(PROBLEM TO SOLVE): Exactly the lines below, starting with the one containing "Screen dimensions: 1521x784" and going on through the one containing "Click the Клучен", must be reproduced, both ends included, and no pictures with them.

(TASK MATERIAL):
--- START ---

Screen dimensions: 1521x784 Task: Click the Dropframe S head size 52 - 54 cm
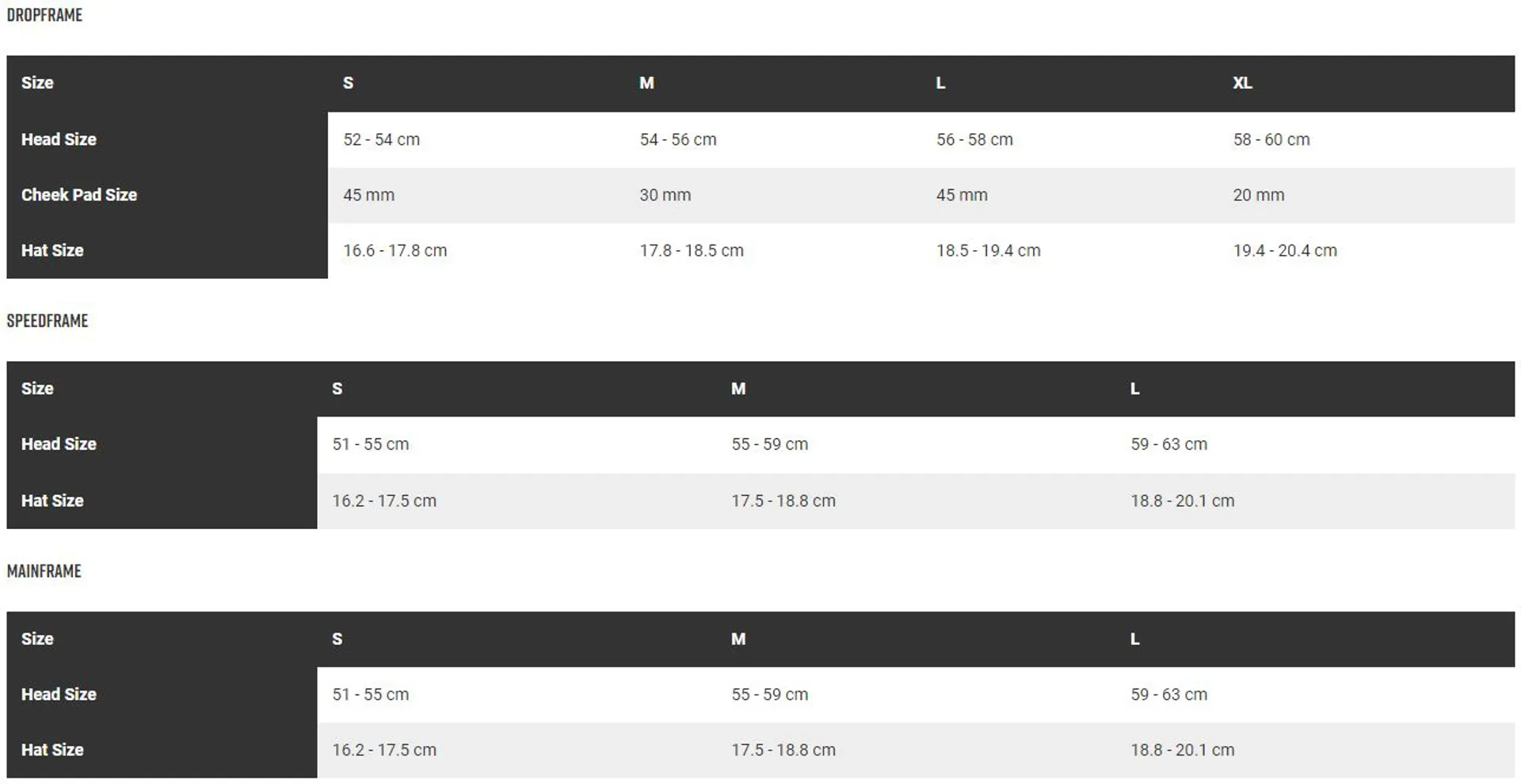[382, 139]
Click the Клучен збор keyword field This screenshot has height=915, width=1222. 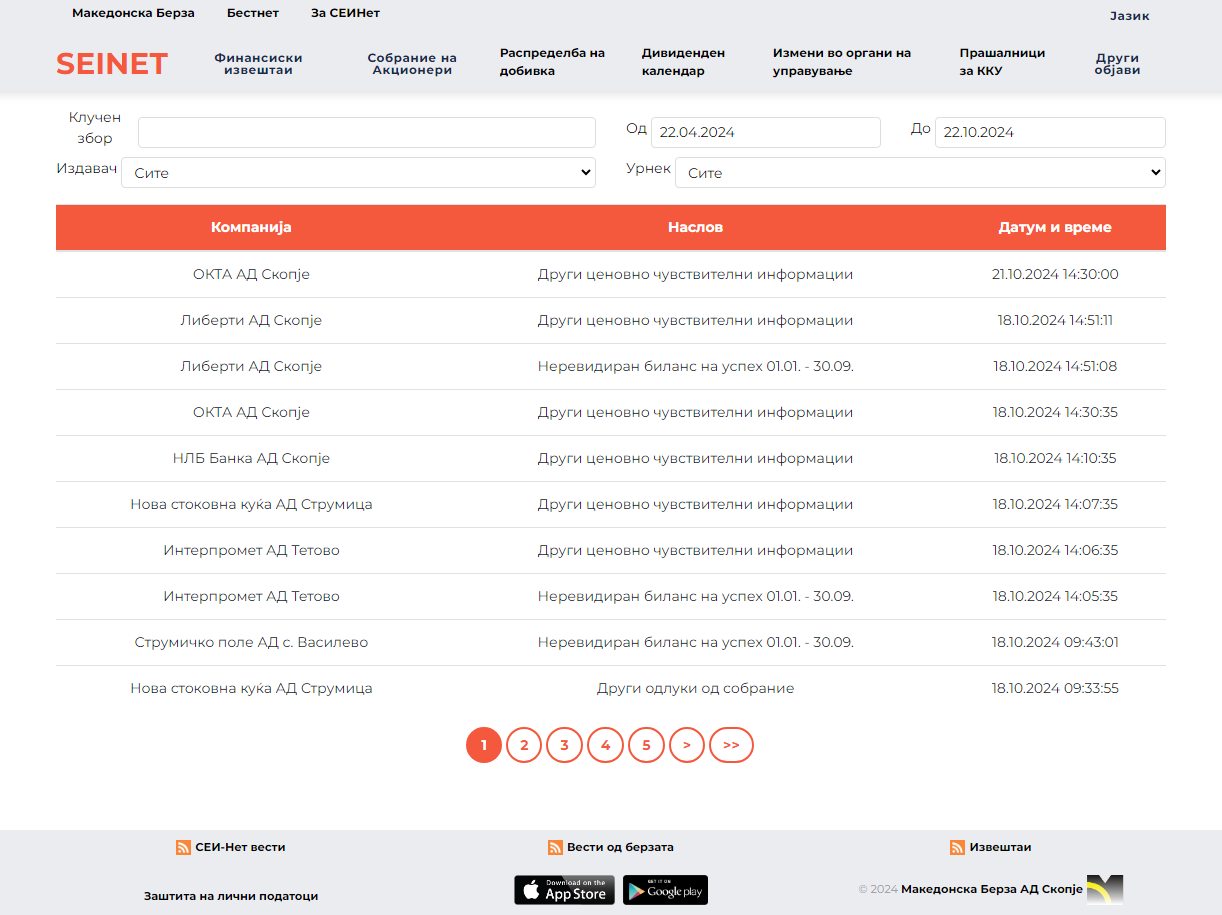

--- END ---
--- START ---

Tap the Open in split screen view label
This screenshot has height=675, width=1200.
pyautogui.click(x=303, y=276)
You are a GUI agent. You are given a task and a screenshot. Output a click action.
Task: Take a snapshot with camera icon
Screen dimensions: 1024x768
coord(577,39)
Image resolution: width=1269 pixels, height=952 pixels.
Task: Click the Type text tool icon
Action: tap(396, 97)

--- END ---
--- START ---

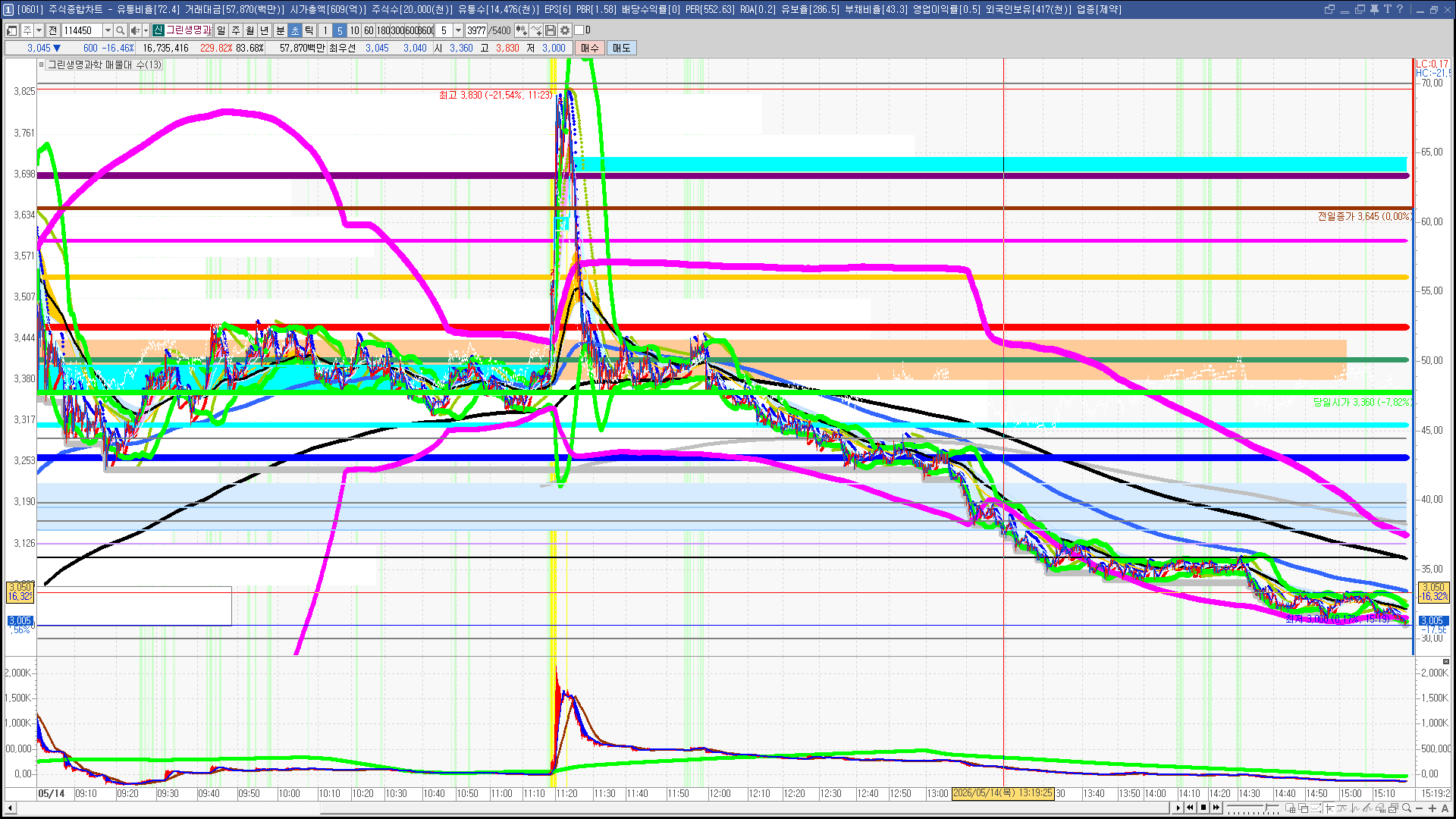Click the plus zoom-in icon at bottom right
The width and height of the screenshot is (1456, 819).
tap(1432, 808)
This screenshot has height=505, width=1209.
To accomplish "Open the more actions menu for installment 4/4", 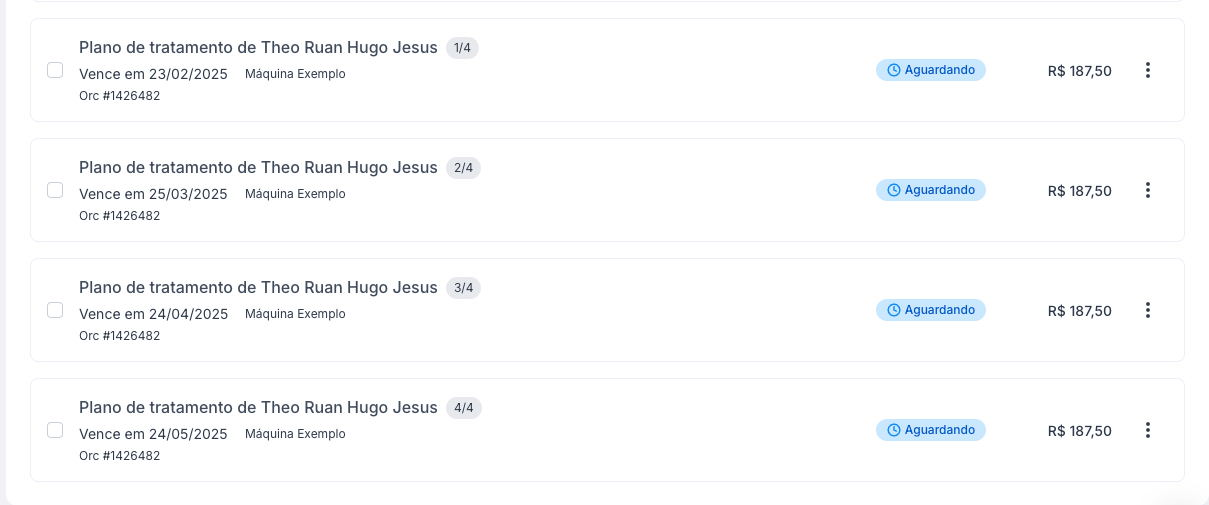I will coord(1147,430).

--- END ---

(TASK RESULT):
Screen dimensions: 1521x784 Task: Click the Dropframe S head size 52 - 54 cm
[382, 139]
Click the Клучен збор keyword field This screenshot has height=915, width=1222. 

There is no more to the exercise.